■ TASK ITEM: The range runs from the line containing "1920x1394 pixels." to the last line of the entries. Copy that range exactly, omitting pictures.

■ PROVIDED ENTRIES:
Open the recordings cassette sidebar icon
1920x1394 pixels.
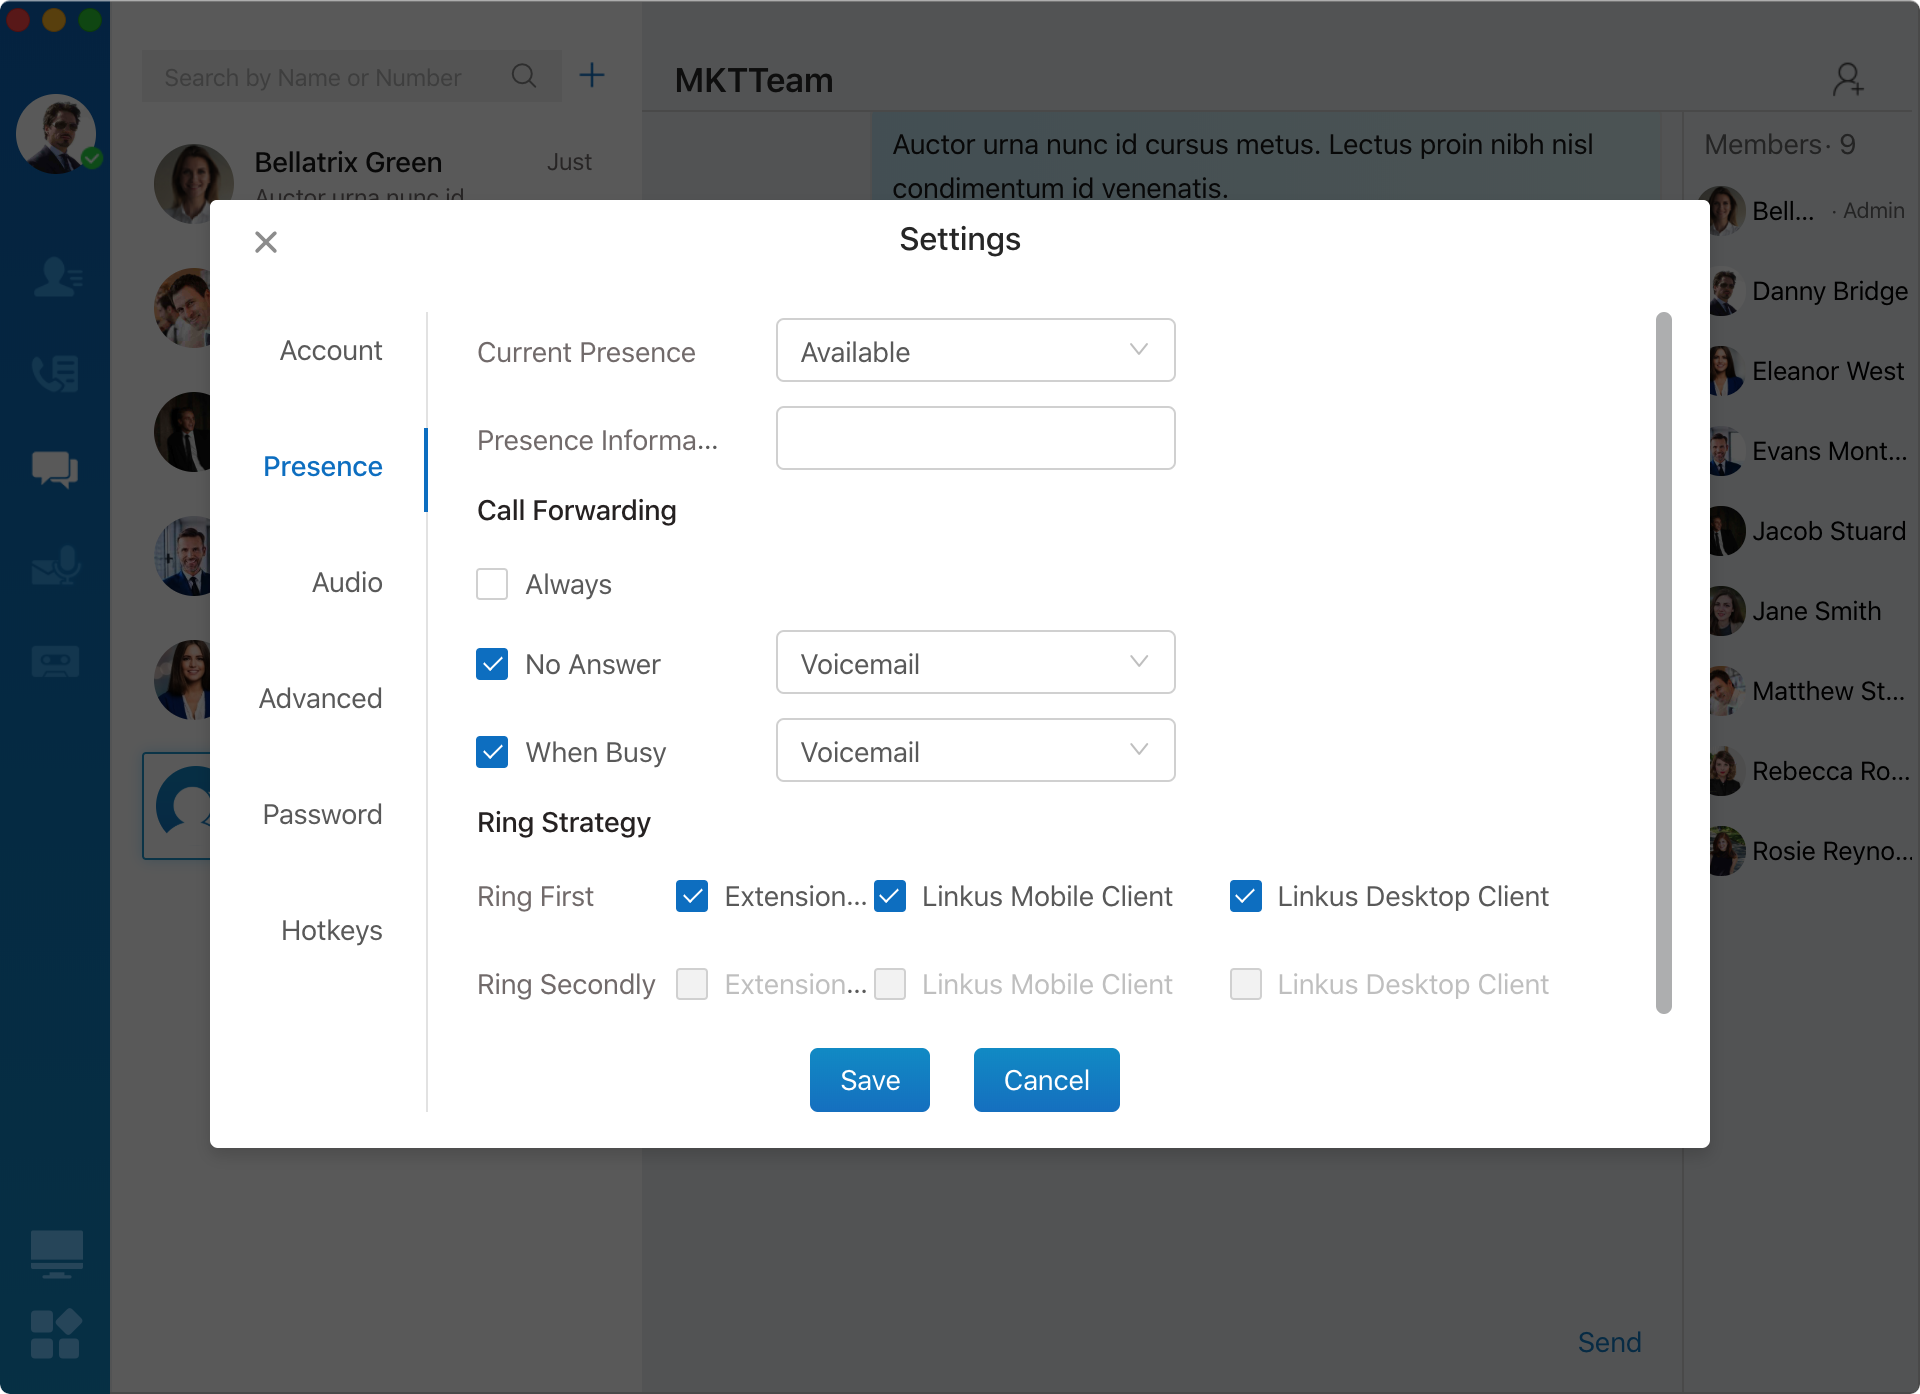click(x=56, y=661)
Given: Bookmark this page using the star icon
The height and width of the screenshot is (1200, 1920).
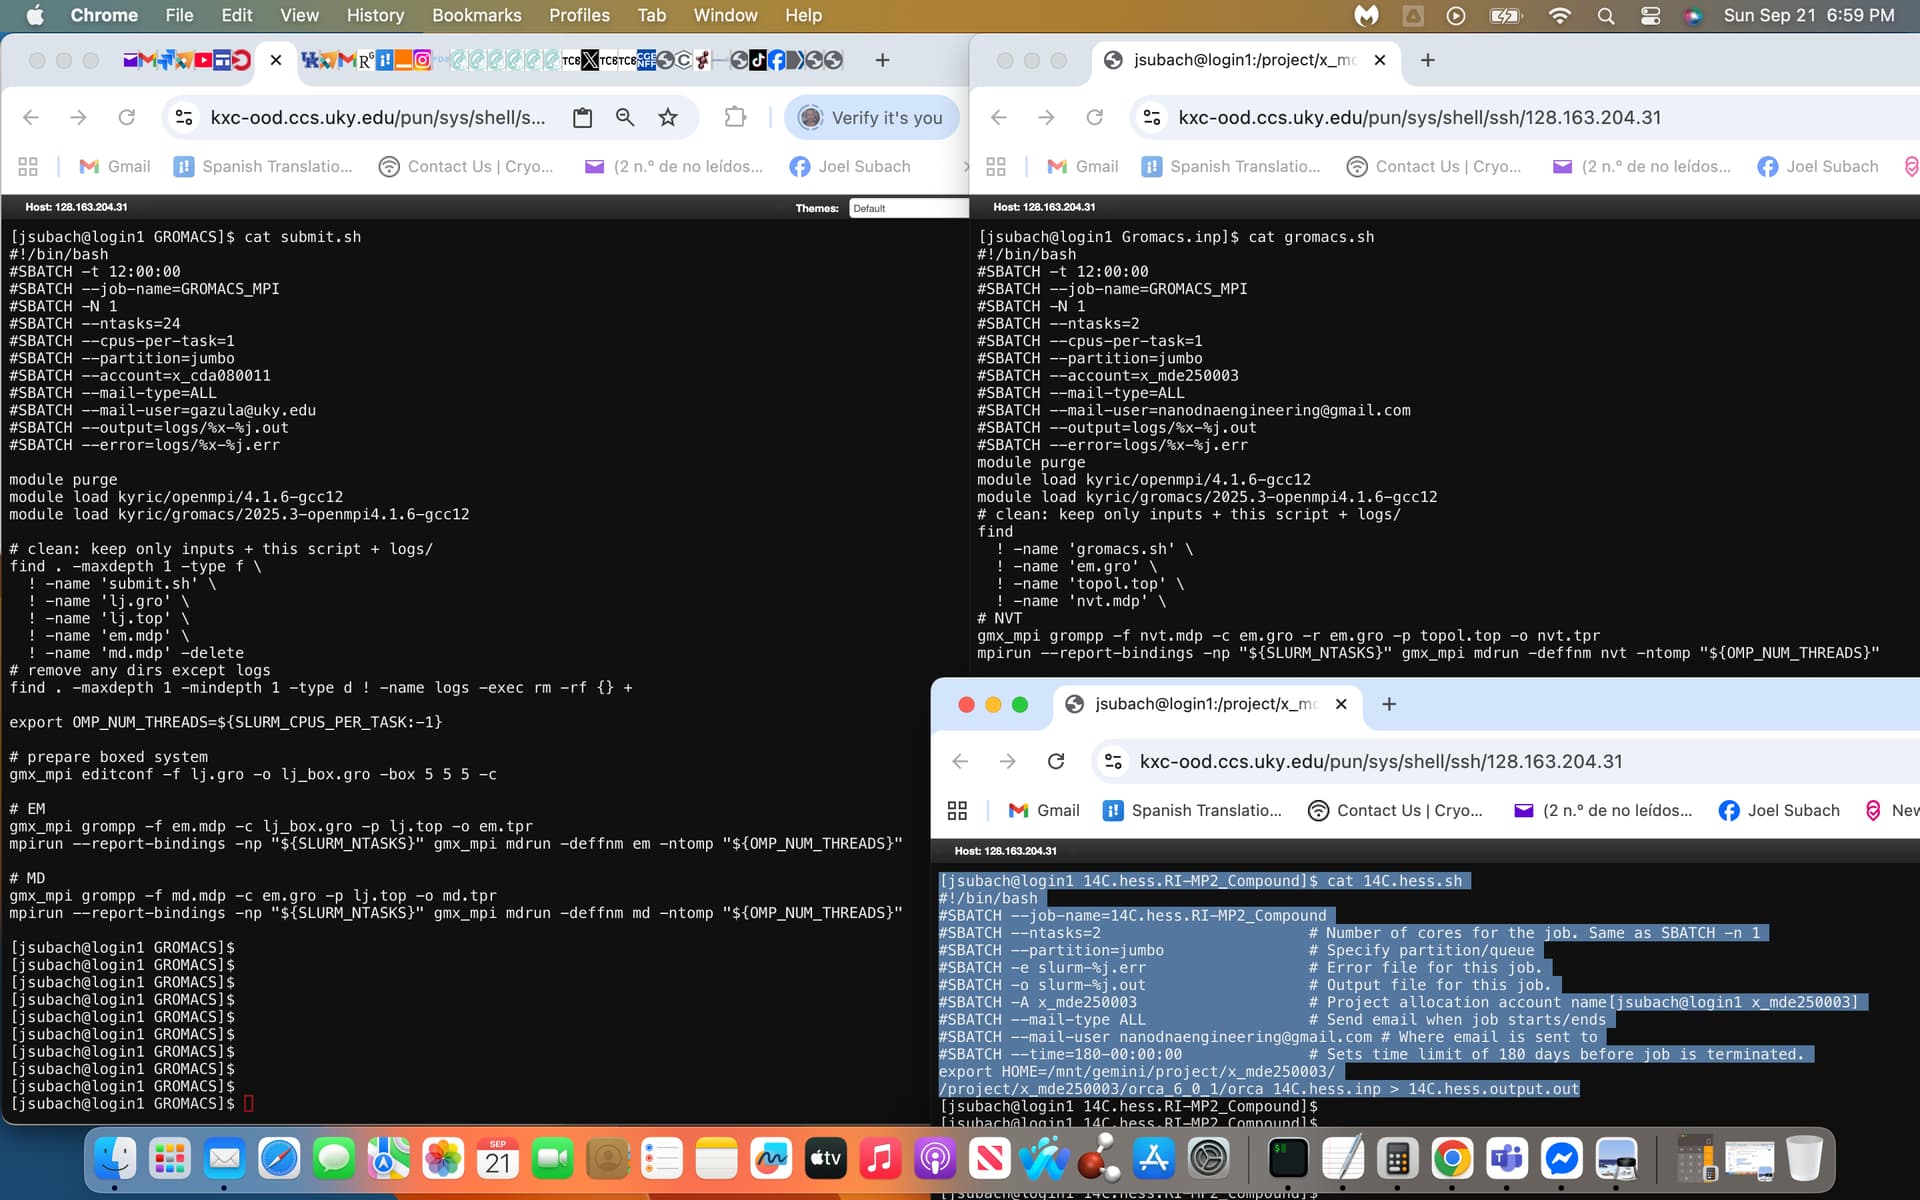Looking at the screenshot, I should pyautogui.click(x=667, y=117).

■ SOLUTION FOR THIS EXERCISE:
1920x1394 pixels.
click(x=56, y=661)
Given: Bookmark this page using the star icon
The height and width of the screenshot is (1200, 1920).
Looking at the screenshot, I should pyautogui.click(x=667, y=117).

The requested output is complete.